Um Olimpia x Cerro Porteño não precisaria de pretexto para valer muito. É o maior clássico do Paraguai, que mobiliza as massas em Assunção e sempre conta com arquibancadas divididas no Defensores del Chaco. O dérbi deste domingo, no entanto, possuía um tempero a mais. Os dois rivais se encaravam na reta decisiva do Clausura Paraguaio. Uma vitória dos franjeados os encaminharia ao título, enquanto o triunfo azulgrana retomaria a competitividade. Prevaleceu justamente o empate por 2 a 2, que terminou sendo muito melhor ao Decano, por todas as circunstâncias malucas da ocasião. Com ampla vantagem na liderança, o Rey de Copas não precisará de muito para faturar mais uma taça, após já ter vencido o Apertura.

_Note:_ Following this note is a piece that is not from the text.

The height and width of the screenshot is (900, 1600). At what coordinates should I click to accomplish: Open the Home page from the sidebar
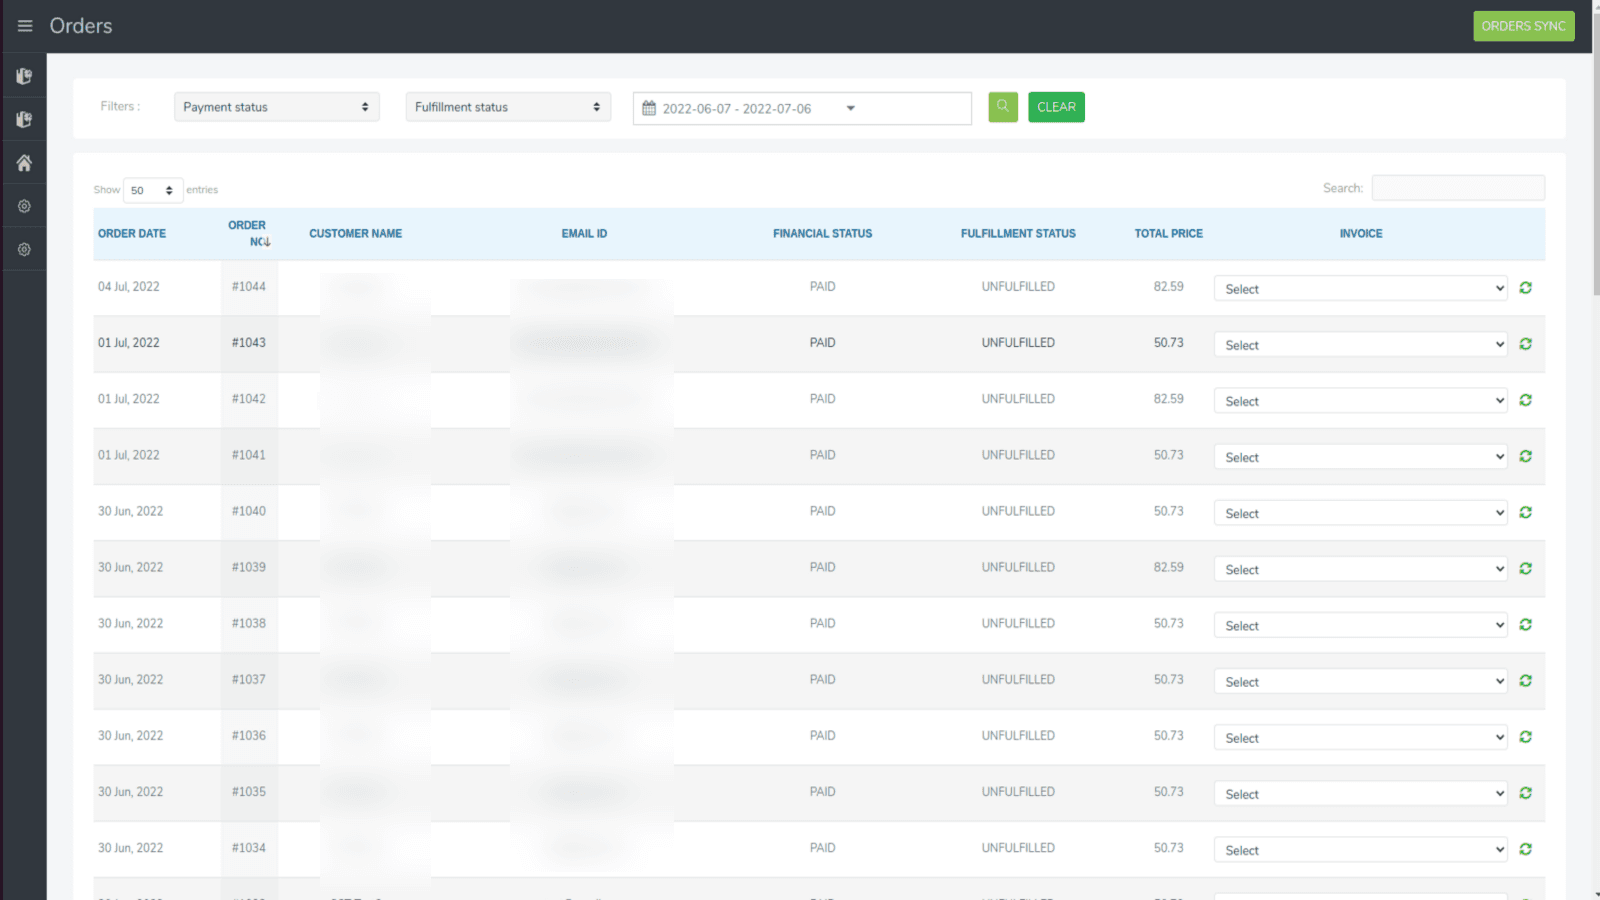(24, 162)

A primeira loucura do clássico aconteceu aos 16 minutos. Fernando Ovelar foi lançado em velocidade e, com um sutil toque por cima do goleiro, abriu o placar ao Cerro Porteño. A história já se cumpria ali. Na última semana, o pirralho de 14 anos havia se tornado o jogador mais jovem a entrar em campo pelo Ciclón. Menos de uma semana depois, anotava um gol decisivo contra o maior rival. O fato de ser neto de um antigo ídolo do clube pode até ajudar. Mas é preciso ter talento e, sobretudo, coragem para conseguir fazer o Defensores del Chaco explodir quando ainda se vive o auge da puberdade. Curioso também que, naquele momento, o guri dividia o gramado com Roque Santa Cruz. Quando Ovelar nasceu, em 2004, o ídolo olimpista já tinha uma Copa do Mundo no currículo, além de um título da Champions com o Bayern de Munique.

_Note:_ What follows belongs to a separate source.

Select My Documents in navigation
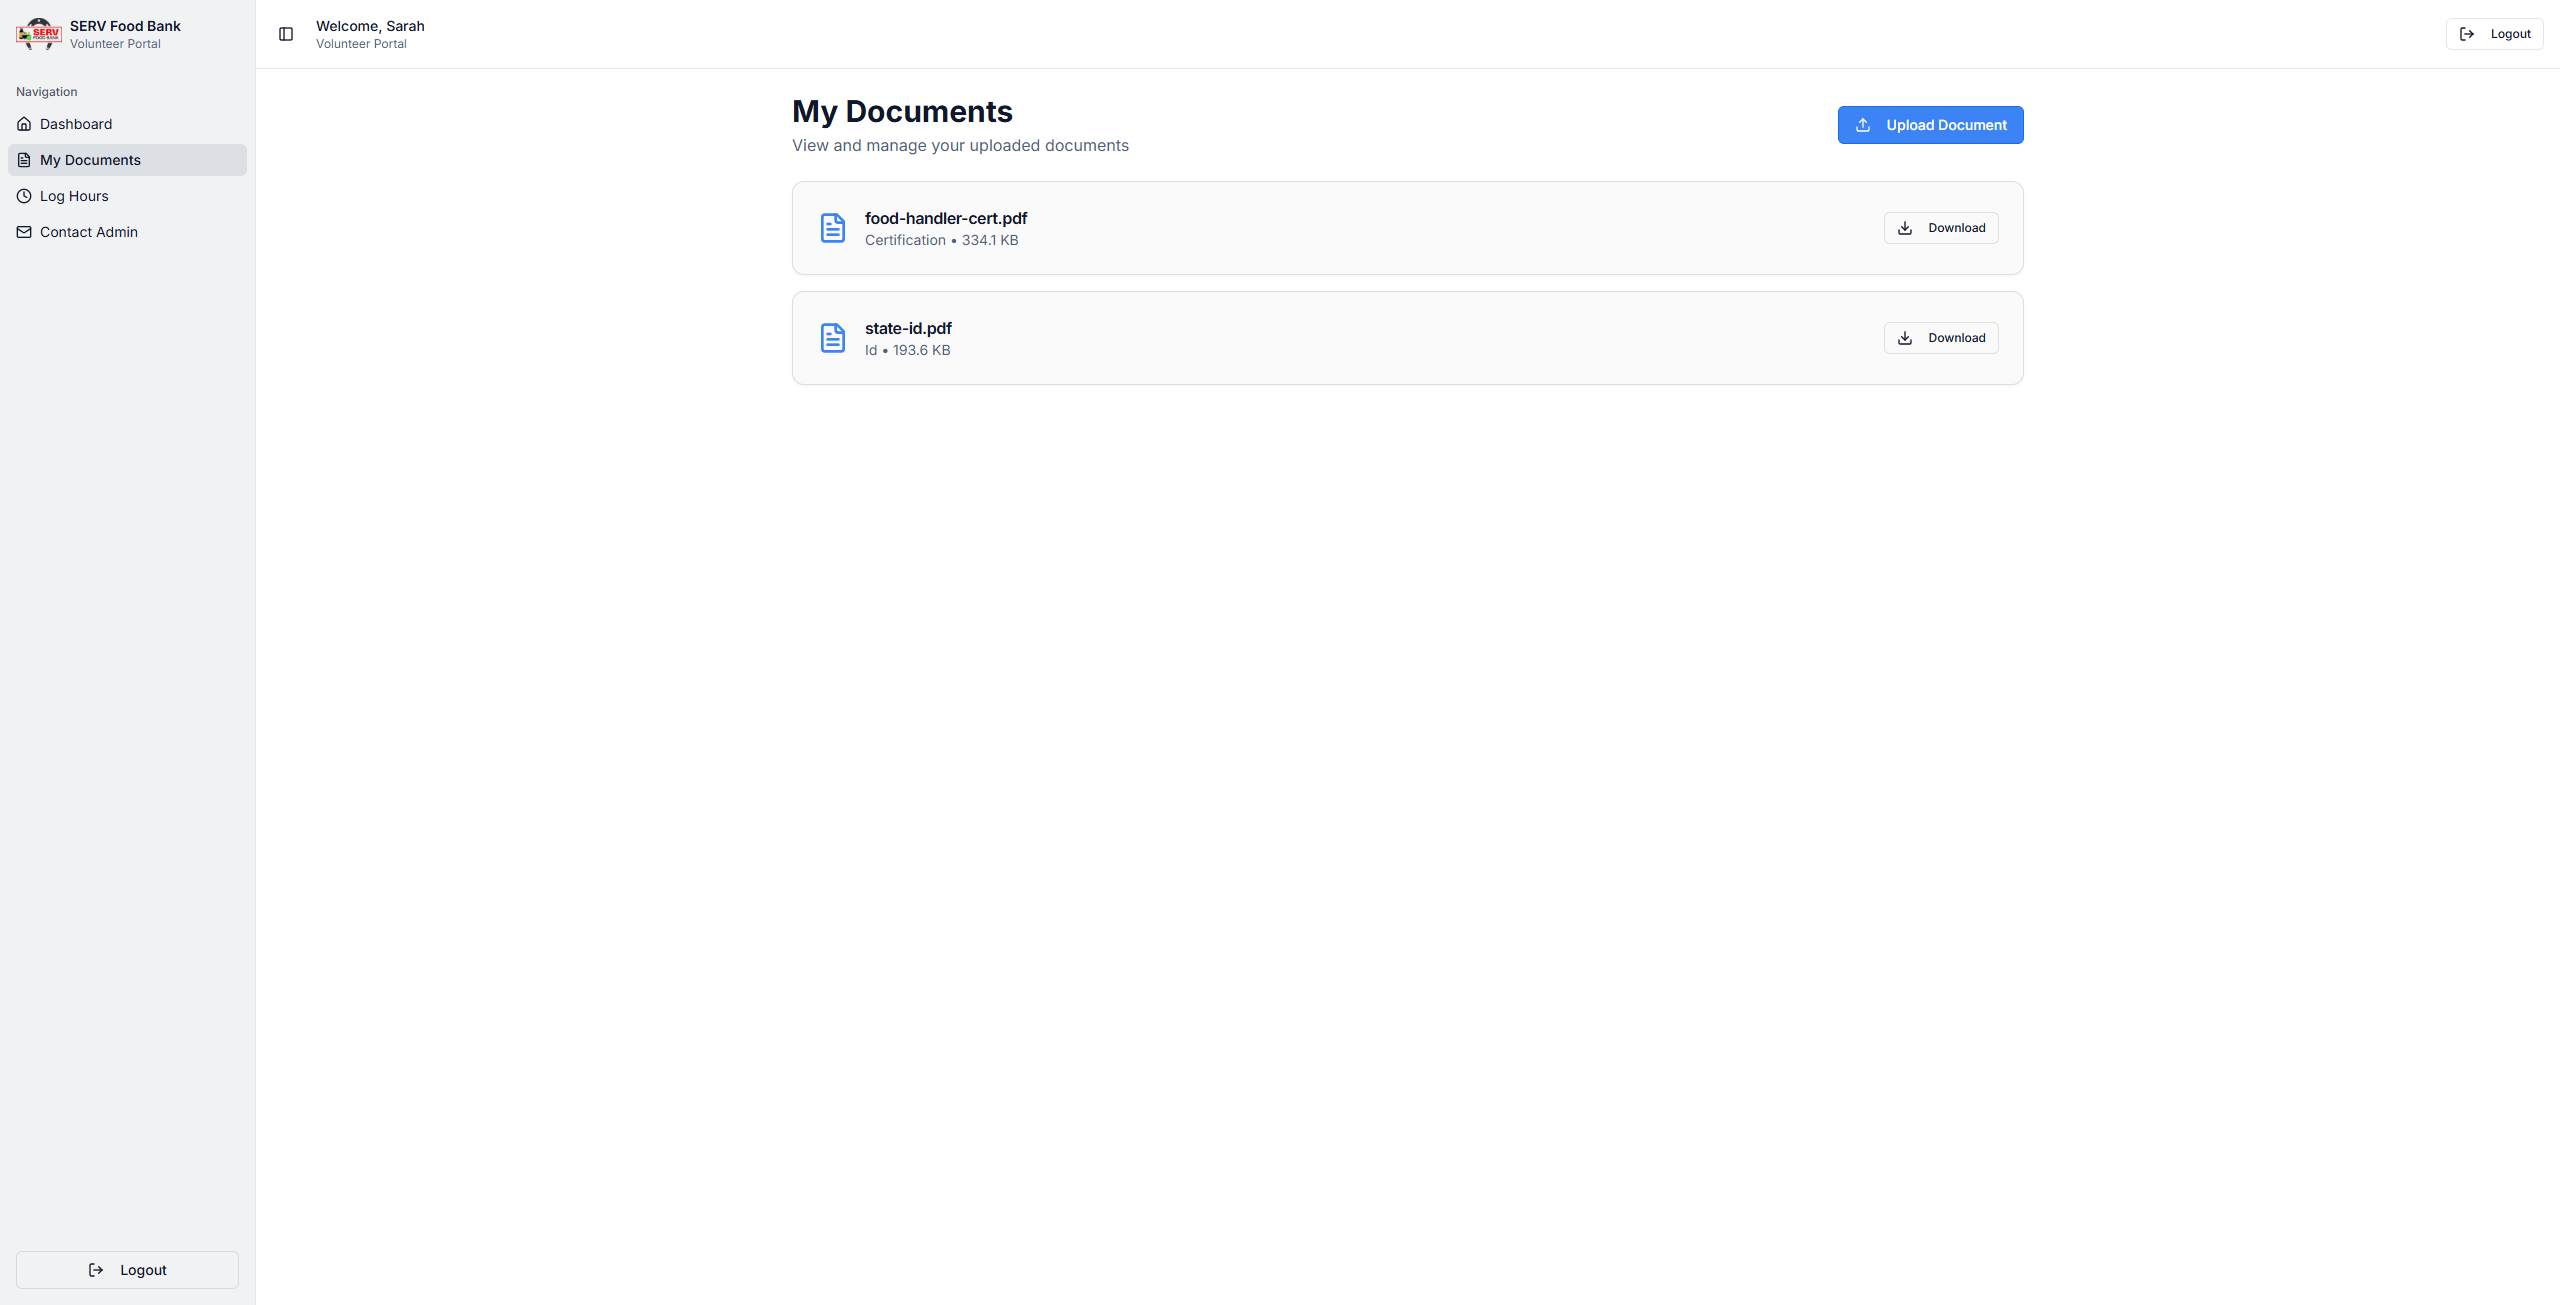The height and width of the screenshot is (1305, 2560). pos(90,160)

O Olimpia arrancou o empate ainda no primeiro tempo. Mesmo impedido, Nestor Camacho teve o seu tento validado pela arbitragem, em lance confuso. O resultado beneficiava o Decano e o Cerro precisava partir ao ataque. Ovelar era um perigo constante no lado azulgrana, mas não voltou a marcar. O segundo gol saiu apenas aos 50 do segundo tempo. Após uma falta na intermediária, a bola pipocou na defesa franjeada e, depois de um passe meio sem querer de Diego Churín, Marcos Acosta completou para as redes. A vitória estava nas mãos do Ciclón.

O problema veio depois. Uma confusão generalizada aconteceu no meio-campo e o árbitro decidiu expulsar Hernesto Caballero e Victor Cáceres, um para cada lado. O juiz também ampliou os acréscimos, com o relógio batendo nos 58 minutos. Foi quando o Cerro cedeu um pênalti bobo ao Olimpia. Jorge Ortega cobrou com autoridade e determinou o empate que satisfazia o seu time.

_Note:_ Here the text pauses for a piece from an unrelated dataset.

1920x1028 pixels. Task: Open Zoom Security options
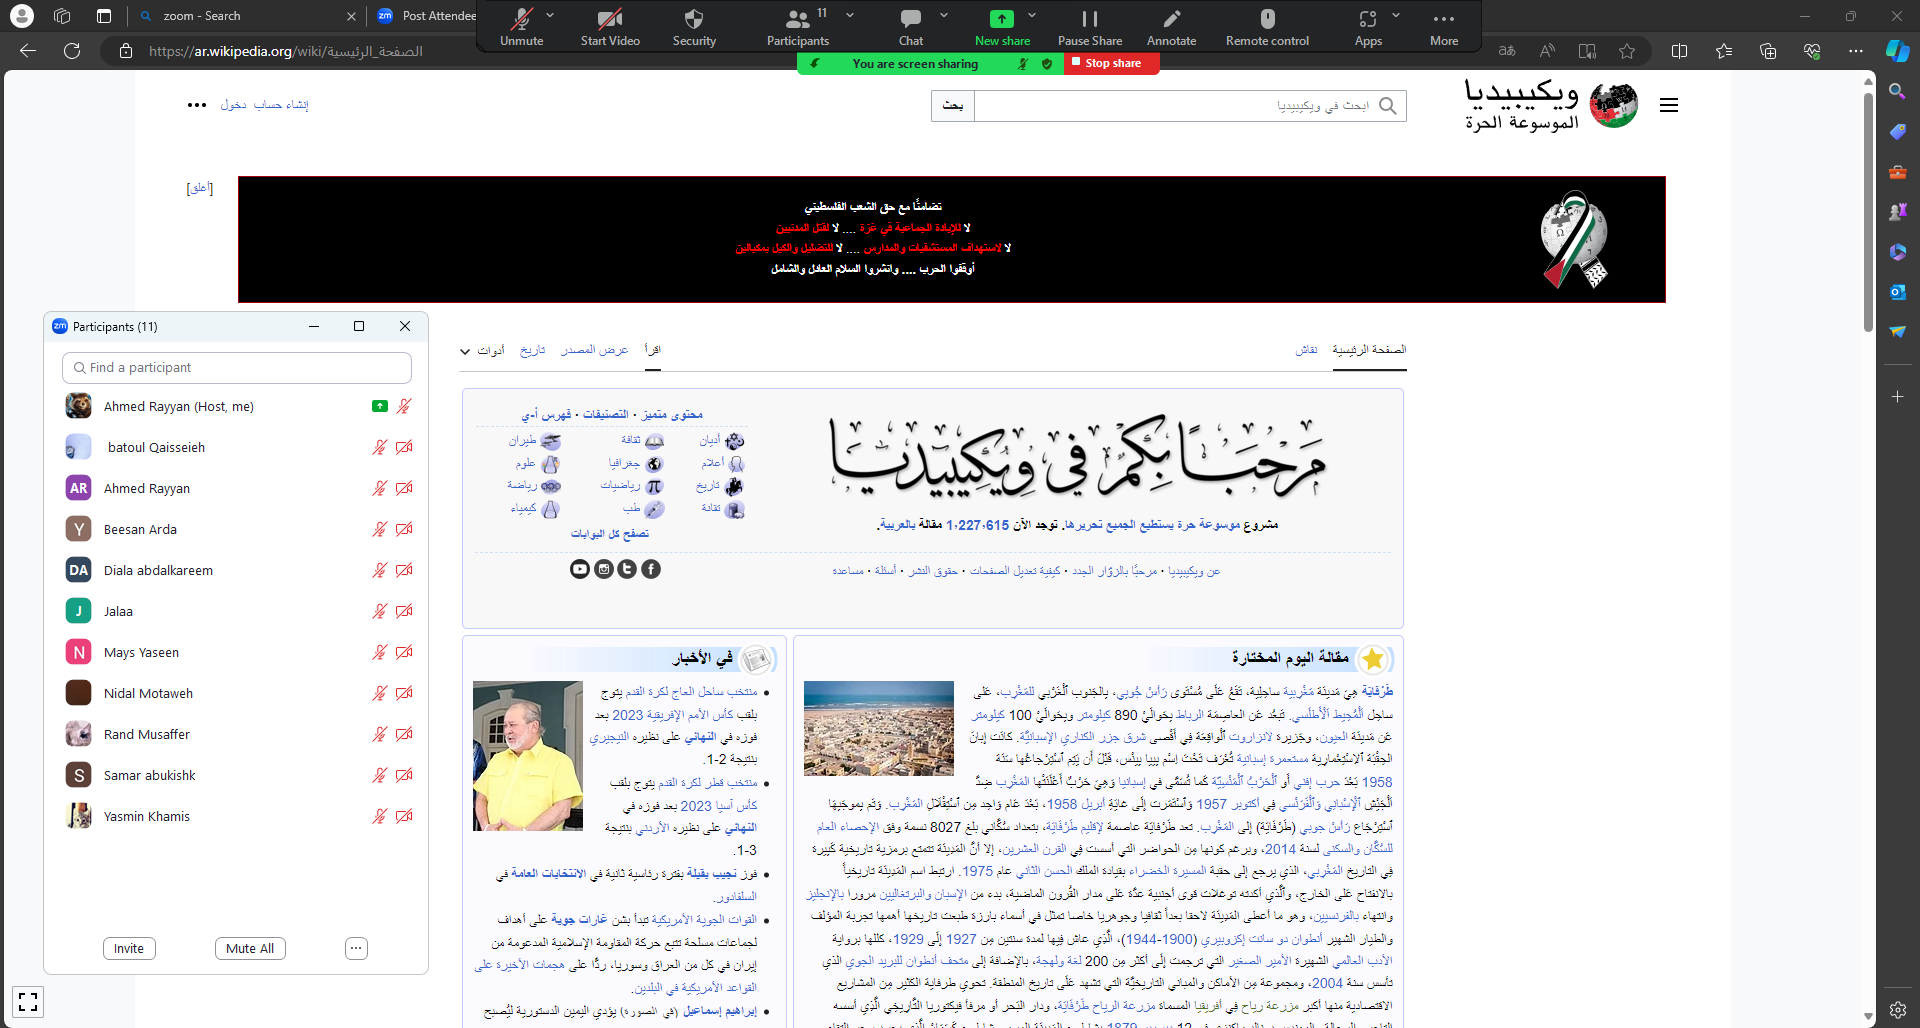click(x=694, y=25)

Depois da partida, obviamente, houve muita reclamação do Cerro. Cáceres apontou que se sentia roubado, pelo gol impedido e pelo excesso de acréscimos. “Esse árbitro é uma vergonha, todo o povo azulgrana se sente roubado, não tenho palavras. O árbitro, na verdade, me deu pena, porque não sabia o que fazer”, declarou, na saída de campo. Já Fernando Jubero, técnico dos azulgranas, classificou este como o “clássico da vergonha”. De positivo ao Ciclón, só mesmo o destaque de Ovelar, com um lindo gol e boas jogadas.

Restando cinco rodadas para o fim do Clausura no Paraguai, o Olimpia soma 39 pontos. É o dono do melhor ataque, com sobras, o que explica a campanha massiva. Os franjeados acumulam sete pontos de vantagem sobre o Cerro Porteño, segundo colocado, que não vence há quatro rodadas. Só um milagre parece capaz de reviver os azulgranas na disputa. E a quizumba deste domingo só afastou as possibilidades.